Social News Feed
Designing a Twitter/Facebook-style personalized feed.
Learning Objectives
By the end of this case study, you will understand:
- Design feed generation strategies: fanout-on-write vs fanout-on-read
- Implement timeline algorithms and content ranking systems
- Build scalable social graph storage and traversal systems
- Handle celebrity/influencer scaling challenges with hybrid approaches
- Design real-time content delivery with eventual consistency trade-offs
Real-World Examples
Facebook: Serves 2+ billion users with personalized feeds, 4+ petabytes of new data daily
Twitter: Processes 6,000+ tweets per second, delivers personalized timelines to 450+ million users
Instagram: Handles 95+ million photos/videos daily with ML-powered algorithmic feeds
LinkedIn: Powers professional feeds for 900+ million users with engagement-based ranking
Write path + fanout + ranking + caching
Requirements
- Personalized, ranked timeline per user
- Low-latency reads; freshness with eventual consistency
- Infinite scroll; pagination and caching
High-Level Design
- Write path: store posts, edges (follows), engagement signals
- Fanout-on-write for small users; fanout-on-read for large/fat edges
- Ranking service using offline features + online signals
- Cache hot timelines; background refresh
Capacity & Sizing
- Follower distribution heavy-tail: isolate mega accounts
- Posts/sec during peak; timeline storage per user per day
- Cache budget per user; eviction policy impacts hit ratio
Key Components
- Write Service, Edge store, Timeline store
- Ranking service (features + online scoring)

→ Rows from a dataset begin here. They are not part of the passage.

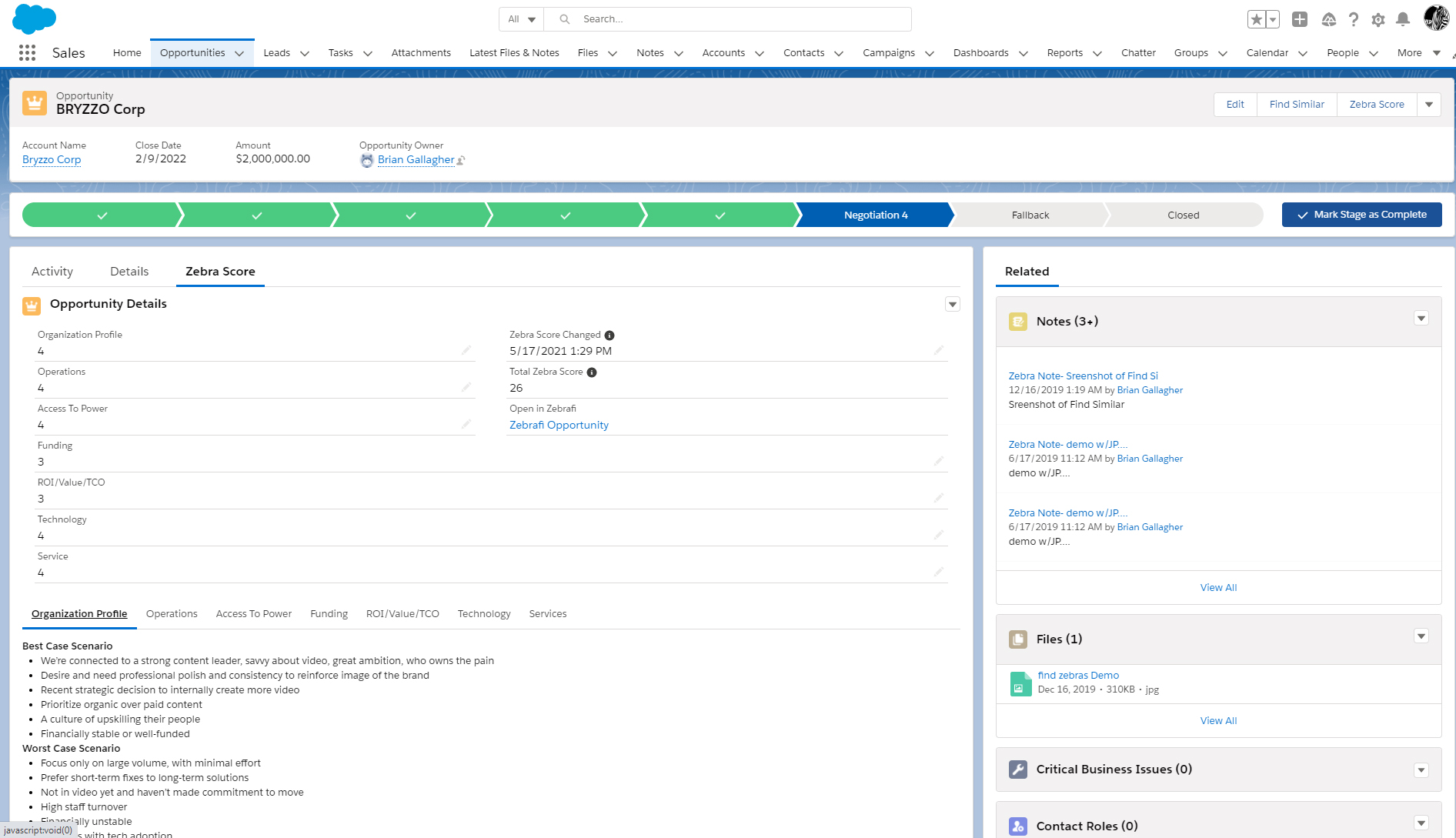
Task: Click the pencil edit icon for Organization Profile
Action: point(466,350)
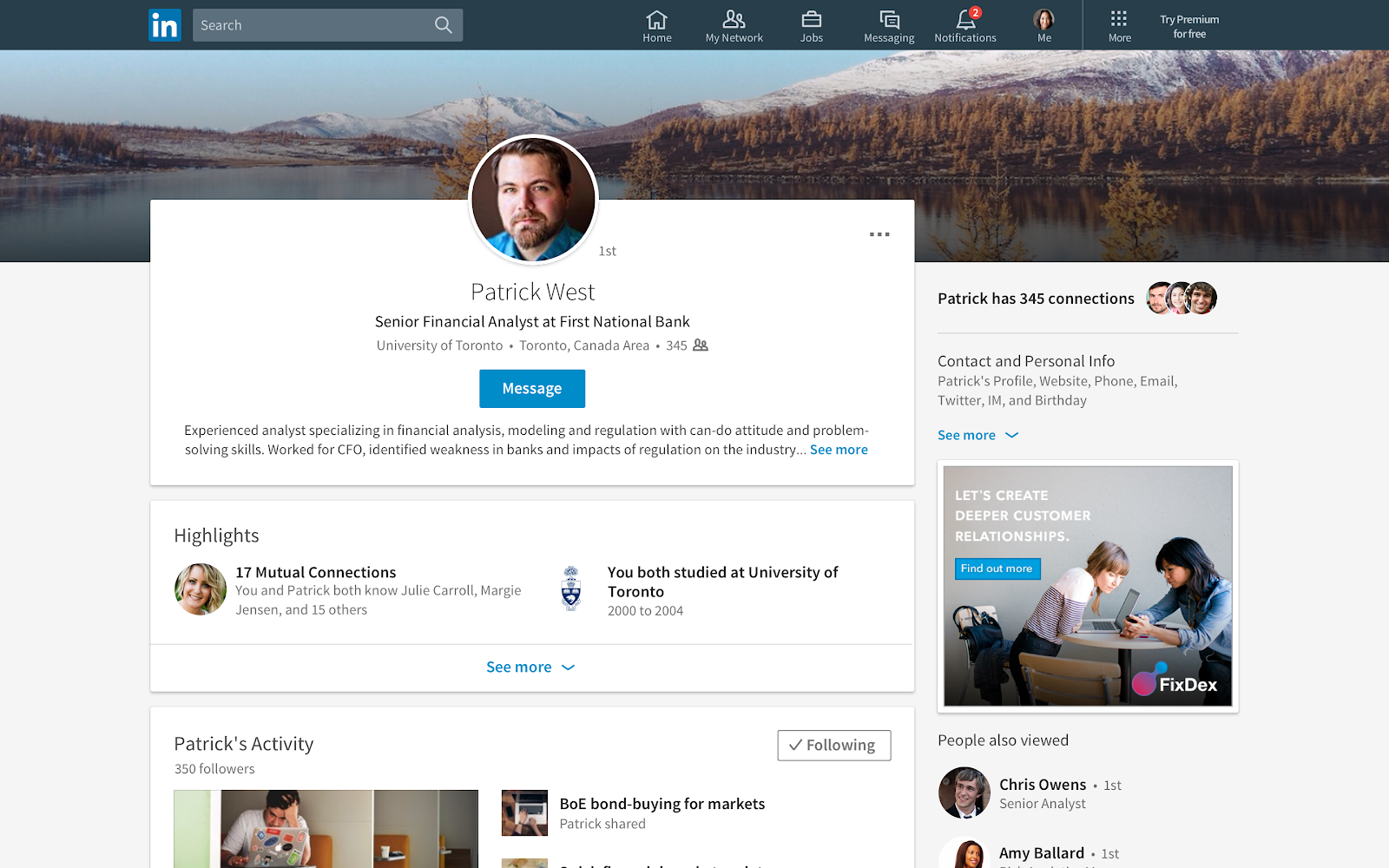
Task: Click the Message button
Action: click(x=531, y=388)
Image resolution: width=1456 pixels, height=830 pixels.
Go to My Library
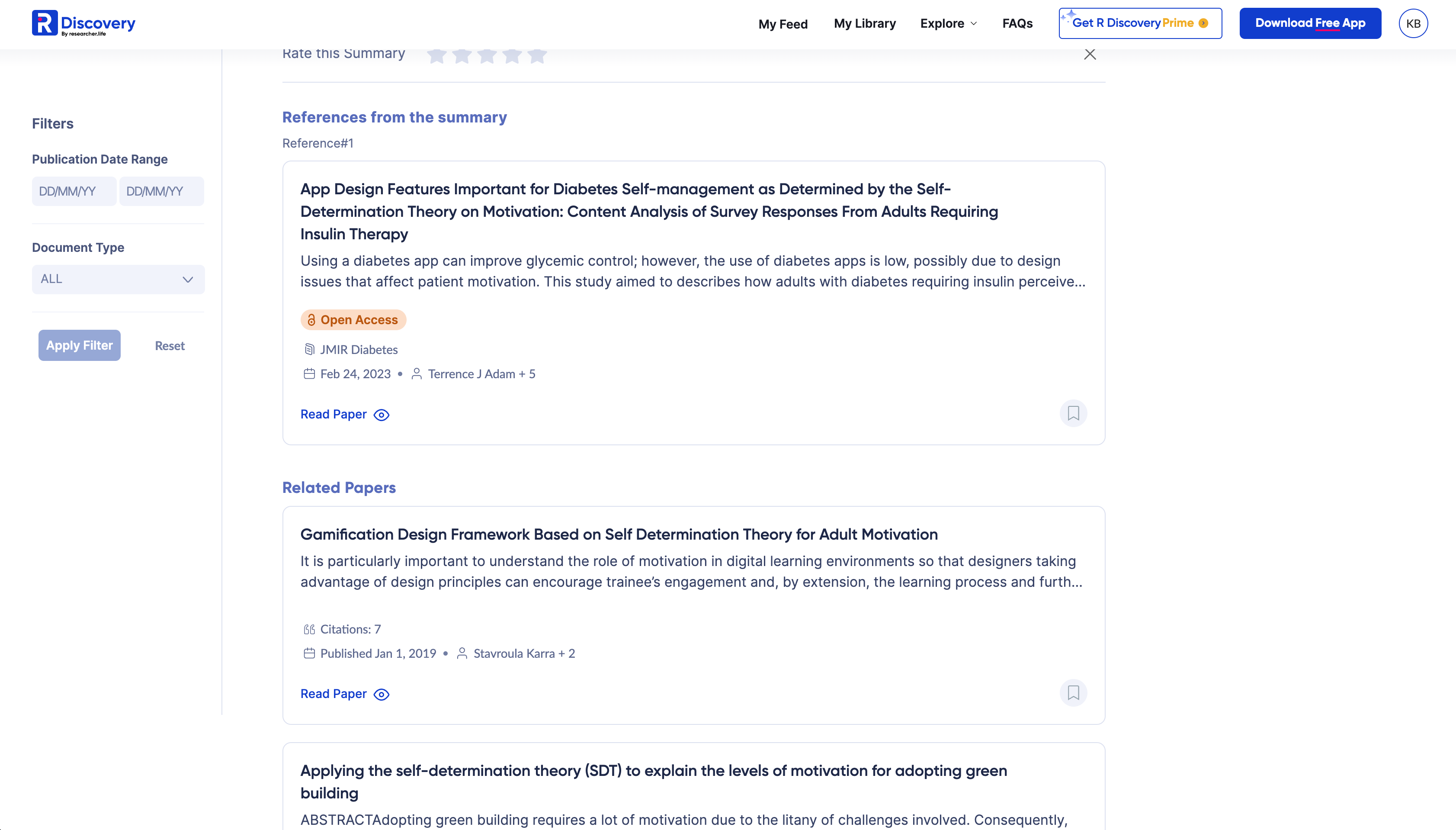[x=864, y=23]
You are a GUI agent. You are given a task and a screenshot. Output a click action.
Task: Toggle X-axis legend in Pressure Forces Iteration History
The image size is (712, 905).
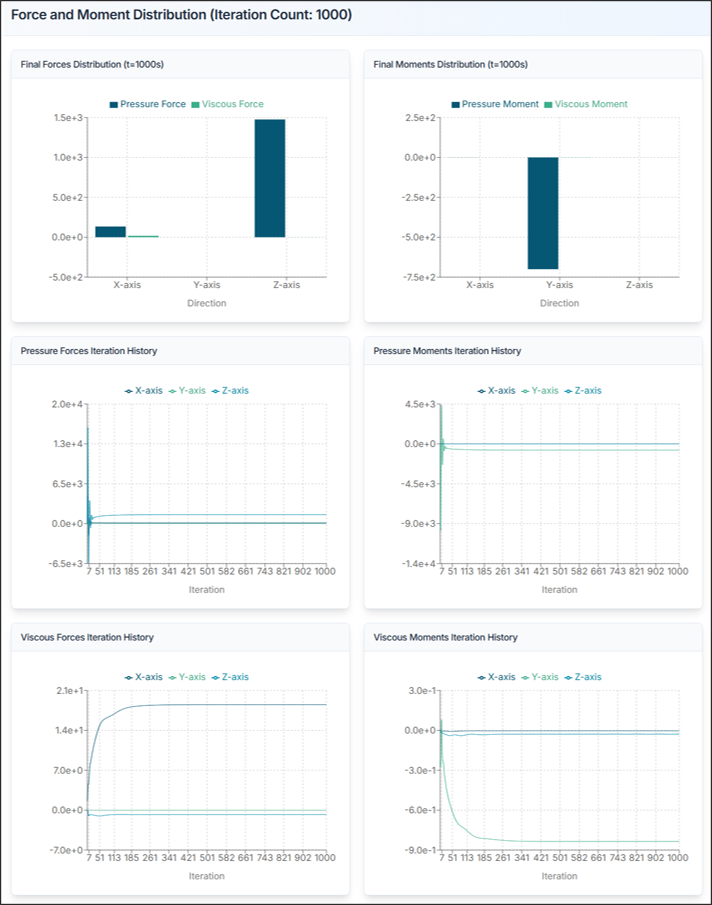143,391
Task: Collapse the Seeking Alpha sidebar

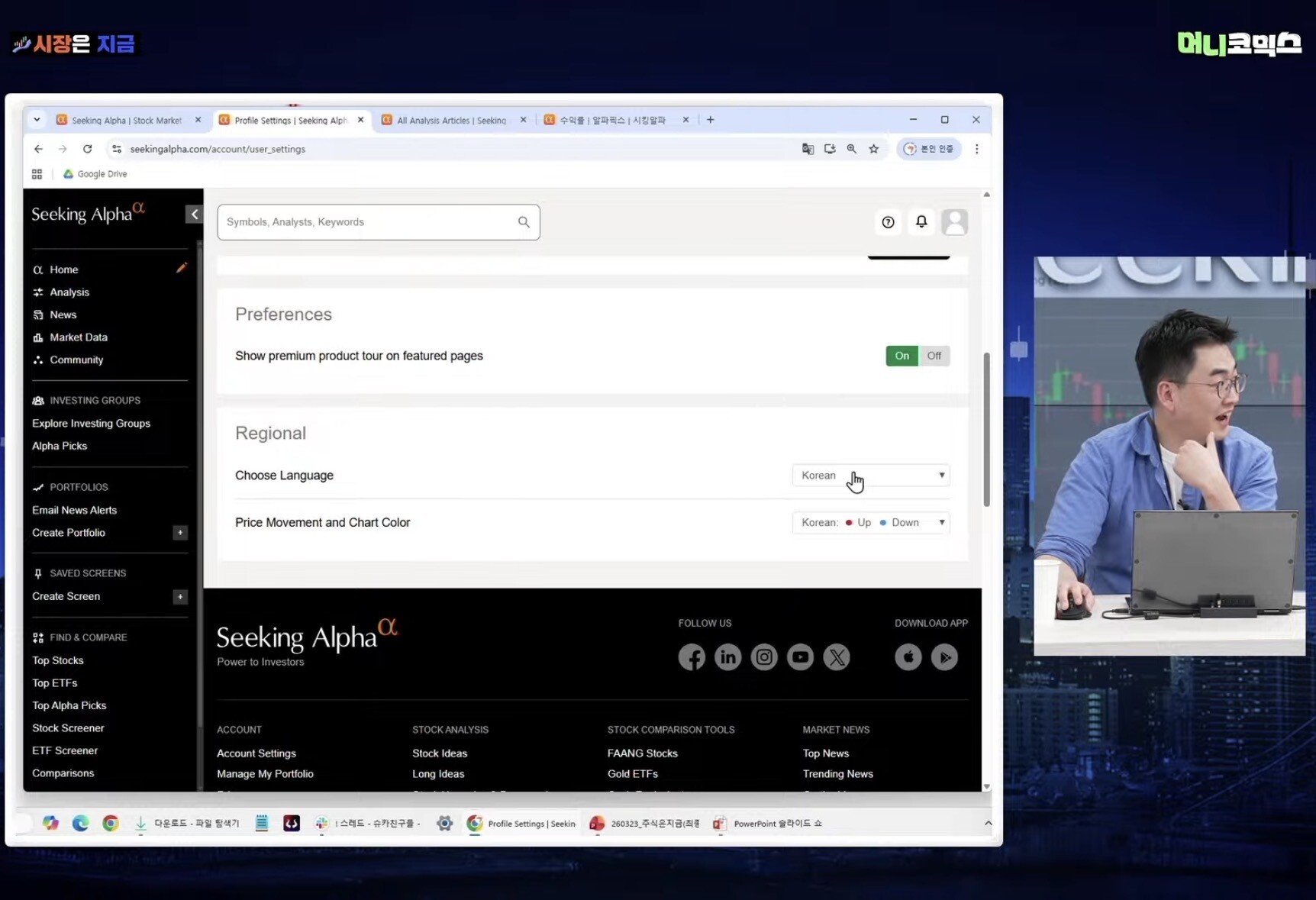Action: tap(194, 215)
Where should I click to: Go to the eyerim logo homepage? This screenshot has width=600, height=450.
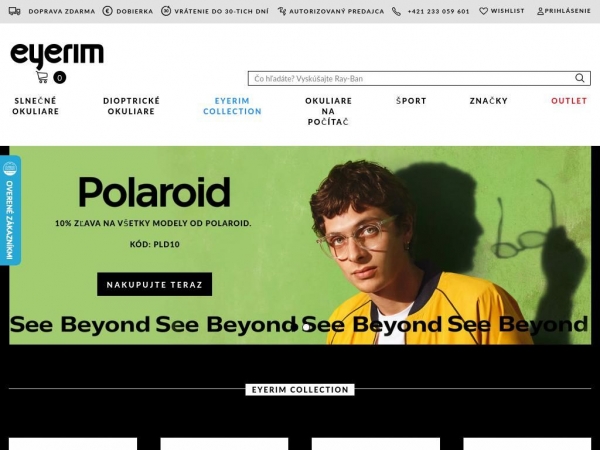[57, 55]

- Cache (edge and app), Priority queues for recompute
Non-functional Requirements
- P95 timeline fetch < 200ms
- Freshness: new posts reflected within seconds
- High availability for read path
Data Model
Posts, edges, timelines, and engagement
- posts (
post_idPK,author_id,ts,body) - edges (
follower_id,followee_id) - timeline (
user_id,post_id,score,ts) - engagement (
post_id,user_id,like,comment,share,ts)
APIs
- Publish:
POST /api/postswith body{ body } - Timeline:
GET /api/timeline?user=:id&cursor=... - Engagement:
POST /api/posts/:id/like,POST /api/posts/:id/comment
Hot Path
- Read timeline: candidate fetch → rank → serve from cache
- Publish: write → fanout (hybrid) → cache invalidate
Read Flow
- Fetch candidate posts (precomputed or on-demand)
- Rank with recency + engagement features
- Serve from cache; hydrate missing details lazily
Ranking Strategy
- Offline: feature generation (author quality, interaction graph)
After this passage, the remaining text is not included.